• SUPPLIED INFORMATION:
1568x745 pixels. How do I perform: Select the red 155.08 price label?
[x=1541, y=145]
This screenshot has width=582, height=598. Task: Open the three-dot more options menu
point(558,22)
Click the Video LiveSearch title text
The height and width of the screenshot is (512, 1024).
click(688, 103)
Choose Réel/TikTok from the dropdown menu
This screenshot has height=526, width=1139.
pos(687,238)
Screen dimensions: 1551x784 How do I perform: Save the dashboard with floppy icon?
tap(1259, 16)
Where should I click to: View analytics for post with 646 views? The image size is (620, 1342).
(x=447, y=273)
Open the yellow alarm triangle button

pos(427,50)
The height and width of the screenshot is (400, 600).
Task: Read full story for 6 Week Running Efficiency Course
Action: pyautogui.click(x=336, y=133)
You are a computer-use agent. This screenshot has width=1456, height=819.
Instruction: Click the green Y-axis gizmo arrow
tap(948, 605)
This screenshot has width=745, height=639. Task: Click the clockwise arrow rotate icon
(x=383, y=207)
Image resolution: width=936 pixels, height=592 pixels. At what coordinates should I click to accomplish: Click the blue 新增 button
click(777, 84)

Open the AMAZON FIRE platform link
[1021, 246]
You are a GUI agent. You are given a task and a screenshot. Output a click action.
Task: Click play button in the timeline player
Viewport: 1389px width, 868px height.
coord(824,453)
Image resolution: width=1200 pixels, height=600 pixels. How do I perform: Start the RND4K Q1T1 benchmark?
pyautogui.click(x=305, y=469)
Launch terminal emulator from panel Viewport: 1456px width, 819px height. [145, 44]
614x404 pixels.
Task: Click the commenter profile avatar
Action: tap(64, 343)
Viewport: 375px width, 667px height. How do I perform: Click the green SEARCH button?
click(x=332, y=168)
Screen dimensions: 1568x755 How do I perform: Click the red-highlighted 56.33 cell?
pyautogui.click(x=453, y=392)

• WORK REQUIRED: Rewrite all of the rows above, swapping each "How do I perform" for "What is the way to" and keeping everything else the same.

• OUTPUT BELOW:
1568x745 pixels. What is the way to: Select the red 155.08 price label?
[x=1541, y=145]
This screenshot has width=582, height=598. Task: Open the three-dot more options menu
point(558,22)
Click the Video LiveSearch title text
The height and width of the screenshot is (512, 1024).
click(688, 103)
Choose Réel/TikTok from the dropdown menu
This screenshot has height=526, width=1139.
pos(687,238)
Screen dimensions: 1551x784 What is the way to: Save the dashboard with floppy icon?
tap(1259, 16)
Where should I click to: View analytics for post with 646 views? The image size is (620, 1342).
(x=447, y=273)
Open the yellow alarm triangle button

pos(427,50)
The height and width of the screenshot is (400, 600).
Task: Read full story for 6 Week Running Efficiency Course
Action: pyautogui.click(x=336, y=133)
You are a computer-use agent. This screenshot has width=1456, height=819.
Instruction: Click the green Y-axis gizmo arrow
tap(948, 605)
This screenshot has width=745, height=639. Task: Click the clockwise arrow rotate icon
(x=383, y=207)
Image resolution: width=936 pixels, height=592 pixels. At what coordinates should I click to accomplish: Click the blue 新增 button
click(777, 84)

Open the AMAZON FIRE platform link
[1021, 246]
You are a GUI agent. You are given a task and a screenshot. Output a click action.
Task: Click play button in the timeline player
Viewport: 1389px width, 868px height.
coord(824,453)
Image resolution: width=1200 pixels, height=600 pixels. What is the way to: Start the RND4K Q1T1 benchmark?
pyautogui.click(x=305, y=469)
Launch terminal emulator from panel Viewport: 1456px width, 819px height. [145, 44]
614x404 pixels.
Task: Click the commenter profile avatar
Action: tap(64, 343)
Viewport: 375px width, 667px height. What is the way to: Click the green SEARCH button?
click(x=332, y=168)
Screen dimensions: 1568x755 What is the way to: Click the red-highlighted 56.33 cell?
pyautogui.click(x=453, y=392)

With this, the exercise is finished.